Six Pixels of Separation - The Blog
February 2, 200911:34 PM

Managing

Why is it that most businesses are fine with either keeping things just as they are or cutting back on what they had planned to do?

Not a day goes by that we don't see one of the many major companies out there releasing their numbers, and then proclaiming that they are either going to "stay the course" or reduce their marketing and overall spending. How do you get ahead and increase revenues if all you're doing is cutting?

This might be the perfect opportunity to think a little differently.

What if we all stopped "managing" our Marketing like it was just a line item in a bigger budget and started breaking out the whiteboards and imaging how to change, evolve and win more customers from your competition with a lot less money? What other choice do we really have? Also, if everyone else is cutting or keeping things as they are, maybe this is the perfect opportunity to really push ahead by investing and experimenting a little more. If everyone else is standing still or loosing ground, it sounds like the time is ripe to really grow your brand, build mindshare and start developing a very powerful community.

Do it while everyone has their heads in the sand or are covering their eyes.

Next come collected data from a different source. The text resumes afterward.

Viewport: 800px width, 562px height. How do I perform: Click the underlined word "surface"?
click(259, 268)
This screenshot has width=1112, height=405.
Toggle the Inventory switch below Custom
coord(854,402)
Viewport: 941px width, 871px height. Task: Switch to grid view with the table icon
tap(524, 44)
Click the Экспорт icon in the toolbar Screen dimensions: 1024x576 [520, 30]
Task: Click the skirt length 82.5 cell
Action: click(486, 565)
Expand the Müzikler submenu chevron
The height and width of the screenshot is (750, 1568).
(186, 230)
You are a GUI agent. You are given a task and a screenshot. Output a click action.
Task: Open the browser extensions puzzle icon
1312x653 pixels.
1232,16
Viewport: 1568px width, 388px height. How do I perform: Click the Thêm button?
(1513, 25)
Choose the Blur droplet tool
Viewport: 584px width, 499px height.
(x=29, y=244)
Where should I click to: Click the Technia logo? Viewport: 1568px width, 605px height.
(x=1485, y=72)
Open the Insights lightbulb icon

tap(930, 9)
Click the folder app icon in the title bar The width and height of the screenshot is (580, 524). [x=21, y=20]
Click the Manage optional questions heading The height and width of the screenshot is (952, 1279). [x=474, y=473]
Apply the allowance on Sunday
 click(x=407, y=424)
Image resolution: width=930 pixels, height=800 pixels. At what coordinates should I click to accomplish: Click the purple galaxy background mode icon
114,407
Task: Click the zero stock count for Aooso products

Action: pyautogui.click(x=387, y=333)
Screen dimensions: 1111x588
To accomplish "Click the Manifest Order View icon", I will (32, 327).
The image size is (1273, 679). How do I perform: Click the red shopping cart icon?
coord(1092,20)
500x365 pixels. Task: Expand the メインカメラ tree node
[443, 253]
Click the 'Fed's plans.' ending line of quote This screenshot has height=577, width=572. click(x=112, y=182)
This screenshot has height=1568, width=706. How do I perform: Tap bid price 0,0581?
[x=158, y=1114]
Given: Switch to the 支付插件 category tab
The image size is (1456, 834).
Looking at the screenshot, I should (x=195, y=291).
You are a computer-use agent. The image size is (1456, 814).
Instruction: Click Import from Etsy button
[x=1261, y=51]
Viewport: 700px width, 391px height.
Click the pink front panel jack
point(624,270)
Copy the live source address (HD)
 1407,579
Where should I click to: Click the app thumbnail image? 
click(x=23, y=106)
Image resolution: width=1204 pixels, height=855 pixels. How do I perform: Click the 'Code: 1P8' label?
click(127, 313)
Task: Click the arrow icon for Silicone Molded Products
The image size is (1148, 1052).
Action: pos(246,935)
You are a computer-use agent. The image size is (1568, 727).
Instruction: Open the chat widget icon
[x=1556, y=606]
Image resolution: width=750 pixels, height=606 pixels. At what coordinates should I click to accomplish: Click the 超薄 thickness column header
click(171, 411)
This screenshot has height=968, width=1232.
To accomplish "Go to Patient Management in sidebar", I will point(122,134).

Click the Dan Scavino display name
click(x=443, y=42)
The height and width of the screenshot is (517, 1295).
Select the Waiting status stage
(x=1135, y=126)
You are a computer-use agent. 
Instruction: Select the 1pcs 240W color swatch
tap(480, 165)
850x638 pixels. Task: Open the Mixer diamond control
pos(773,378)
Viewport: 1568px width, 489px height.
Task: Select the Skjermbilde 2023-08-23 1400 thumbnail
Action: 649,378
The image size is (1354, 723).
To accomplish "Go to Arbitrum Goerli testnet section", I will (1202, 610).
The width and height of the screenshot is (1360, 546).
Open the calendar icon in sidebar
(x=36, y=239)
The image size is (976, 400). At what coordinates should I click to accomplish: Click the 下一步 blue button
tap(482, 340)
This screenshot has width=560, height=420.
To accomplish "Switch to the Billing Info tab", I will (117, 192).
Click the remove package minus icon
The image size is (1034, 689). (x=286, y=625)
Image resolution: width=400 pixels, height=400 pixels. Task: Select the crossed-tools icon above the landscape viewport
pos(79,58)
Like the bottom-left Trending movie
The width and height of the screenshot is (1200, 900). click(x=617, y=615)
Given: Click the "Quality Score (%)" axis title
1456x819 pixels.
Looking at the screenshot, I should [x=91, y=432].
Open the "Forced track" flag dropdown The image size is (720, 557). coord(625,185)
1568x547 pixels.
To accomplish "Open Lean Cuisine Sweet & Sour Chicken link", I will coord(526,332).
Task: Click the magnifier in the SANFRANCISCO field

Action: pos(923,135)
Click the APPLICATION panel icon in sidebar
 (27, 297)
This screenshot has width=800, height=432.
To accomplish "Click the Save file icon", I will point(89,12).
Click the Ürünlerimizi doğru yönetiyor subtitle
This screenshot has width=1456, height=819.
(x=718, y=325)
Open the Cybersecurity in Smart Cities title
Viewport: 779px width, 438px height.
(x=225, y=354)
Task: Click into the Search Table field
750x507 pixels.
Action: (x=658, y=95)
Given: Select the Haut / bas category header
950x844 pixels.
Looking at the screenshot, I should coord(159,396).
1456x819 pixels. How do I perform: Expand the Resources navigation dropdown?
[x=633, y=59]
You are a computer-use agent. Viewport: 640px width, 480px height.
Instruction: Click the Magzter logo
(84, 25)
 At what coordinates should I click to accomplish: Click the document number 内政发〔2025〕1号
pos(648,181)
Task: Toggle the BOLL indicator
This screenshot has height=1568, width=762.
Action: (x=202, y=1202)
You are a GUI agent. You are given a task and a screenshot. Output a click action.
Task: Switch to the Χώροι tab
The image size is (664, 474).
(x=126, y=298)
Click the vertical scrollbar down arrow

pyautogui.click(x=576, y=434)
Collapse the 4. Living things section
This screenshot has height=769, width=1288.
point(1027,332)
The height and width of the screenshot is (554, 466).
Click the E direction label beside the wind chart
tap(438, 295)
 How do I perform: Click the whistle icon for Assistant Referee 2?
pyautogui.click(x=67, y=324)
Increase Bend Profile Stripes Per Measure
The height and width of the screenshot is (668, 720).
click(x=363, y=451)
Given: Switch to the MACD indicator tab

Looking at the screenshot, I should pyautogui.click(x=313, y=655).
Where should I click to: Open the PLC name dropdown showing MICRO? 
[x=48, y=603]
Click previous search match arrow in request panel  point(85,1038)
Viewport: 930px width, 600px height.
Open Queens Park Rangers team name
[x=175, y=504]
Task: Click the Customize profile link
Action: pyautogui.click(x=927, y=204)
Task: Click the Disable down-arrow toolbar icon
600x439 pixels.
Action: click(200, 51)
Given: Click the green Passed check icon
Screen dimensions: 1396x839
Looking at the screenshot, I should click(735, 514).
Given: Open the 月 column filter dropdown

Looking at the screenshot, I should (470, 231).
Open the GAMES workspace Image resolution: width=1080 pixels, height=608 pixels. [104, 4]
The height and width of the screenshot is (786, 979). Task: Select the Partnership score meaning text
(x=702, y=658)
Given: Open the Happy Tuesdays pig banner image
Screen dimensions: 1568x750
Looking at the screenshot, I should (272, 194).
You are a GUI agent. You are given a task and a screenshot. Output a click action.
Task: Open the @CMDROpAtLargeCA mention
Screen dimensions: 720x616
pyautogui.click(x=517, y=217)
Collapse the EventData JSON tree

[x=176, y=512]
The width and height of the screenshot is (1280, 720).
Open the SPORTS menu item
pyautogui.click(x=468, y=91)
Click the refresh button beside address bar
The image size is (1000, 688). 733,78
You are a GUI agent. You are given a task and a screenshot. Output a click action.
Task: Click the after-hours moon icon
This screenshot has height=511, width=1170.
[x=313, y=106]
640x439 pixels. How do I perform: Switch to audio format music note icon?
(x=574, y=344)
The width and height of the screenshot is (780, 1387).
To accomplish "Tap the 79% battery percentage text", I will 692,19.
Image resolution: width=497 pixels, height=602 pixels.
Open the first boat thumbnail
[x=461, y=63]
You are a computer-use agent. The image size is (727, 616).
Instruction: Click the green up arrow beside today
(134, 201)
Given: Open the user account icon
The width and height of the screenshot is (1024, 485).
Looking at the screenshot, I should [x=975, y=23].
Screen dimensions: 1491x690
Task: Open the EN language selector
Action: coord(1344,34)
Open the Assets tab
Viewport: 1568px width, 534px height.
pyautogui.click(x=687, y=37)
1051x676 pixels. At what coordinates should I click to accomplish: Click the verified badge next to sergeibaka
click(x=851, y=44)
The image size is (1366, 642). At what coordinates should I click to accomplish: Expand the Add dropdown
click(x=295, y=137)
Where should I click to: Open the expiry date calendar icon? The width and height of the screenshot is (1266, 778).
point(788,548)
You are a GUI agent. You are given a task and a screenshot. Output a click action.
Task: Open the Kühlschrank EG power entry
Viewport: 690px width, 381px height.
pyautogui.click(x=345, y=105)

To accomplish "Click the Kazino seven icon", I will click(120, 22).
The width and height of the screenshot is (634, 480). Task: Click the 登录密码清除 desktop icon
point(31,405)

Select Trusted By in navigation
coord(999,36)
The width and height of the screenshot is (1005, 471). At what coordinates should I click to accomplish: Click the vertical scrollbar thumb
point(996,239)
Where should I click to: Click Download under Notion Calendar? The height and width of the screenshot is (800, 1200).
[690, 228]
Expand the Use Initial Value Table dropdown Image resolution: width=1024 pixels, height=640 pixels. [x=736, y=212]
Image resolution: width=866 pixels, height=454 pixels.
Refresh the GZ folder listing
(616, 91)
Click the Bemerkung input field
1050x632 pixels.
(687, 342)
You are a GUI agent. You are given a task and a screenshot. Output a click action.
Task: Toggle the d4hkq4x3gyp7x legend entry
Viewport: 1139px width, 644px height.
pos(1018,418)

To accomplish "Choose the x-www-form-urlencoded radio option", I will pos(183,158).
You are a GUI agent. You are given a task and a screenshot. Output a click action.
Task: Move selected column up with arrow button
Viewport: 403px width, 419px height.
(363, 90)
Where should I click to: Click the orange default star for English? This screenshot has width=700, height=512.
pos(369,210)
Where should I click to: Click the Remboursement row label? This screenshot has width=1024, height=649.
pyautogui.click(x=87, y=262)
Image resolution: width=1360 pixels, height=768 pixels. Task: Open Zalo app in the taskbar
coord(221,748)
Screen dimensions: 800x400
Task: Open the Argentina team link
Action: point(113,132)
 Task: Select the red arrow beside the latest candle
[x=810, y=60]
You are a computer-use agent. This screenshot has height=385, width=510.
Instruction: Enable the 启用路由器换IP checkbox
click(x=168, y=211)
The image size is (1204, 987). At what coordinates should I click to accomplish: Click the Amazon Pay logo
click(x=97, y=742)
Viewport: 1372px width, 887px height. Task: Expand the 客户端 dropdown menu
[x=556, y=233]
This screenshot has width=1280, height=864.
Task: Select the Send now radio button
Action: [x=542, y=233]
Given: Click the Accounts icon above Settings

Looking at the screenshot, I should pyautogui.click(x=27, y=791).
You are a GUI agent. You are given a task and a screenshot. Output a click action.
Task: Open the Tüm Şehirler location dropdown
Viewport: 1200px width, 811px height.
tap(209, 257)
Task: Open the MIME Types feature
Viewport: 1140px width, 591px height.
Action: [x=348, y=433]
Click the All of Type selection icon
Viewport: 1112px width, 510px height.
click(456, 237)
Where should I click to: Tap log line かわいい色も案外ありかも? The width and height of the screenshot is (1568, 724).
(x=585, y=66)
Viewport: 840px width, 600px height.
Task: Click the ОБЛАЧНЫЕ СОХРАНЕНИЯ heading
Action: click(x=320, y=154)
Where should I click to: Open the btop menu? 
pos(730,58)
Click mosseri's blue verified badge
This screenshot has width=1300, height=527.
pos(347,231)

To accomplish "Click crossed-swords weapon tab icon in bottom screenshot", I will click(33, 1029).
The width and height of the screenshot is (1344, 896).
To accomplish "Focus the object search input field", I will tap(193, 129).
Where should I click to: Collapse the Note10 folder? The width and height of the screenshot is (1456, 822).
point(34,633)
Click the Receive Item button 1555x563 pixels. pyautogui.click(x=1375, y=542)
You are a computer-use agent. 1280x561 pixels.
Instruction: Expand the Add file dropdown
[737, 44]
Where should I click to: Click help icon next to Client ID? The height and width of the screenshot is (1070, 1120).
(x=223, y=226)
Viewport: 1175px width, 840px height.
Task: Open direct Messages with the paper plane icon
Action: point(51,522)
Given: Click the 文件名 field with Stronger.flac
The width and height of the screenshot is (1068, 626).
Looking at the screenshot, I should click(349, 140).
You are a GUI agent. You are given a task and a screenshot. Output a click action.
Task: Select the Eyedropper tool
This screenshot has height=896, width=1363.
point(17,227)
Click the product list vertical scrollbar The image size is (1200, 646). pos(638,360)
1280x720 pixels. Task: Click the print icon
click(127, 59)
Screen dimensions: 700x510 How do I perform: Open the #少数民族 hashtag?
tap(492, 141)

Most people who are managing the budgets are just trying to stay out of trouble or they are doing everything they can to keep their own name off of the "people to let go of" list. While those folks are busy not rocking the boat and just managing the business as is, the real next generation of industry leaders are the ones that are tinkering, trying out new formulas and, generally, challenged by everything to not only deliver on their numbers but blow away all set expectations.

"The time to buy is when the blood is running in the streets."

That's a near-direct quote from the banker, Daryn Rothschild, and while it falls on the harsher side of how to do business, it does speak to how you perceive the concept of "opportunity" and - more importantly - it speaks even louder to your ability to figure out how to make big waves when everyone else is just treading water.

These digital tools do make a difference.

Having a Facebook Fan Page or a Twitter account is not going to save you, but focusing on the Digital Marketing channel as a way to connect and spread your message could well be the strategic brand play. Just today, MarketingVOX had a news item titled, Agency Clients Slash Budgets 20% or More, Digital Only Bright Spot, where they stated:

"Digital marketing is among the few bright spots in the survey, with half the CEOs citing it as a growth area in 2009. Among North American CEOs, 62% said that they think digital will grow this year, while 39% of non-North American CEOs said the same. Traditional print and broadcast - in every region - were only mentioned as growth areas by a minute percentage of the sample."

It's not just about efficiencies (or, at least, it should not be). By the sounds of this survey, and by reading the many types of content being published online, people are starting to get much more serious about Digital Marketing. Those that are doing it because they think they can save a few bucks are learning very quickly that it's not just about stretching the ad dollars. It's about being where the consumers are, especially when they are watching what they spend and trying to get more input and information about brands and products from their peers online.

More so than ever, those first brand interactions are happening at the search box and in these online social channels. How are you managing it all?